A controversial $1 billion plan to expand I-94 on Milwaukee's west side will be the subject of two public input meetings

·2 min read
A controversial plan to expand I-94 on Milwaukee's west side will be the subject of two public input meetings scheduled for Dec. 8 and Dec. 9.
A controversial plan to expand I-94 on Milwaukee's west side will be the subject of two public input meetings scheduled for Dec. 8 and Dec. 9.

A controversial plan to expand I-94 on Milwaukee's west side will be the subject of two public input meetings.

The Wisconsin Department of Transportation is hosting the open house-style meetings on Wednesday, Dec. 8, at State Fair Park's Tommy Thompson Youth Center, 640 S. 84th St., and on Thursday, Dec. 9, at the Wisconsin Department of Natural Resources office, 1027 W. St.
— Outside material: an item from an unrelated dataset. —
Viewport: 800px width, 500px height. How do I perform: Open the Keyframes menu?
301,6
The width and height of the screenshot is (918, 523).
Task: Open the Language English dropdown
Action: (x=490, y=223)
Paul Ave.

Both meetings will run from 4 p.m. to 7 p.m.

The public is invited to view I-94 East-West project information, talk with project staff and submit input on alternative designs for the corridor.

The department announced in April it would do a supplemental environmental impact statement on the project — in part to better assess traffic patterns changes tied to the COVID-19 pandemic.

That statement will identify a "preferred alternative" for the project, with a public hearing in summer 2022. Alternatives include adding more lanes, or instead modernizing the freeway without additional lanes.

An updated timeline recently released by the department shows final federal review of the preferred alternative possibly being completed in 2023.

The timeline has construction starting in 2025, and lasting four years, if the project obtains final federal and state approvals.

A possible expansion, with an estimated $1 billion price tag, would grow I-94 from six lanes to eight lanes between 16th and 70th streets.

That's needed to reduce congestion and improve safety, according to DOT.

That includes providing a reliable link within the state's freeway system for trucks that haul freight throughout Wisconsin and other states.

But opponents say the aging stretch of freeway can be rebuilt and made safer without the additional lanes — which they say aren't justified based on DOT's traffic counts.

People opposing the expansion also say the project's benefits are overstated and favor suburban commuters over Black people living near the freeway — many of whom don't own cars.

The I-94 expansion project to eight lanes was first proposed by then-Gov. Scott Walker, a Republican.

It received federal approval to pay most of its costs. But Walker in 2017 dropped the project because the state didn't have a way to fund its share.

Since then, Democratic Gov. Tony Evers and Republicans who control the Legislature have added money for road projects by raising vehicle title and registration fees.

Evers, who defeated Walker in 2018, in July 2020 announced plans to revive the expansion project.

Evers' 2021-2023 budget, approved by the Legislature, includes $82 million for design work, real estate acquisitions and utility relocations, with additional funding likely to be requested in the 2023-2025 budget.